ENTRIES SHOWN:
· · · ·

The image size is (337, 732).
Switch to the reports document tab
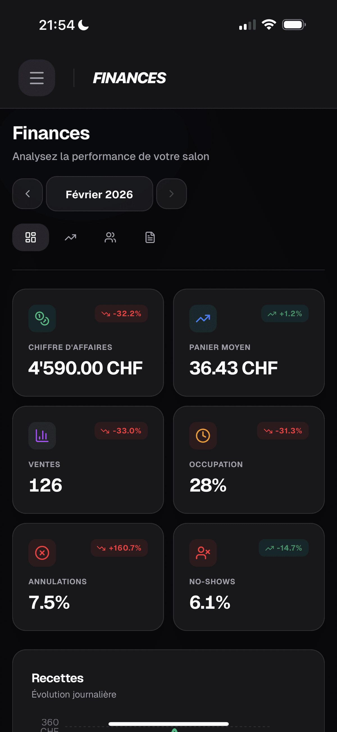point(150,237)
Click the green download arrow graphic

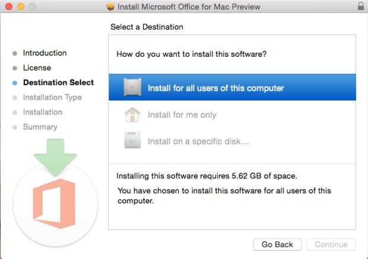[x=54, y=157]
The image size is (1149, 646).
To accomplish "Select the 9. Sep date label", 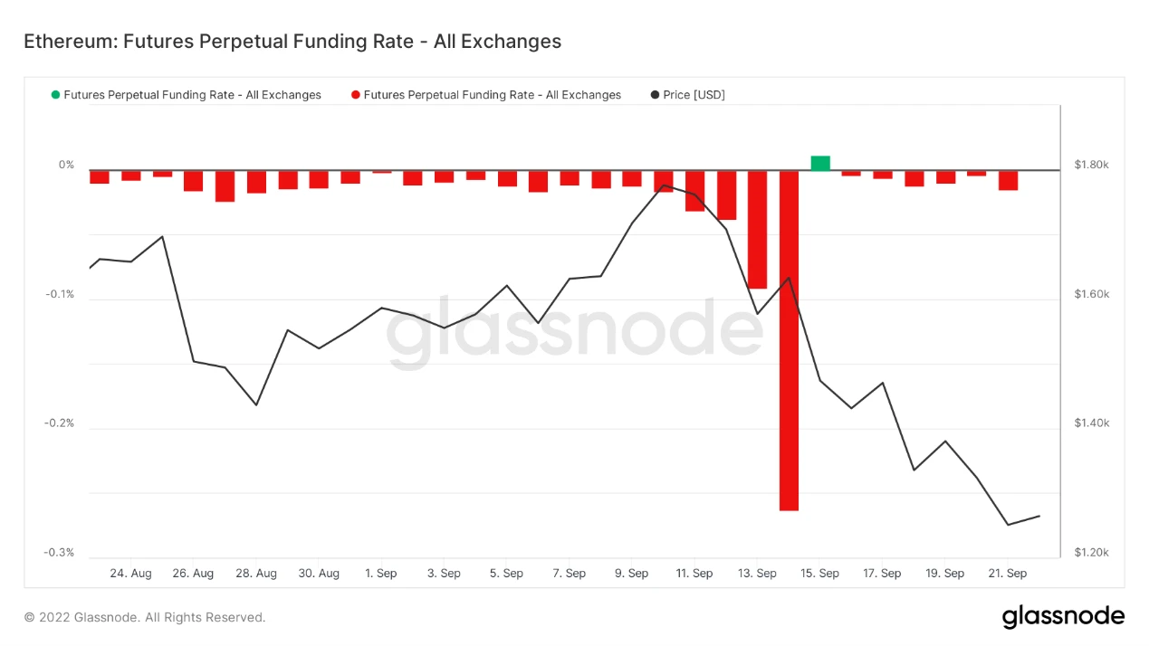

· · · ·

GOAL OF THE EXERCISE: Your answer should be one number: how many lines of the listing include the word "size".

PROBLEM SOLUTION: 2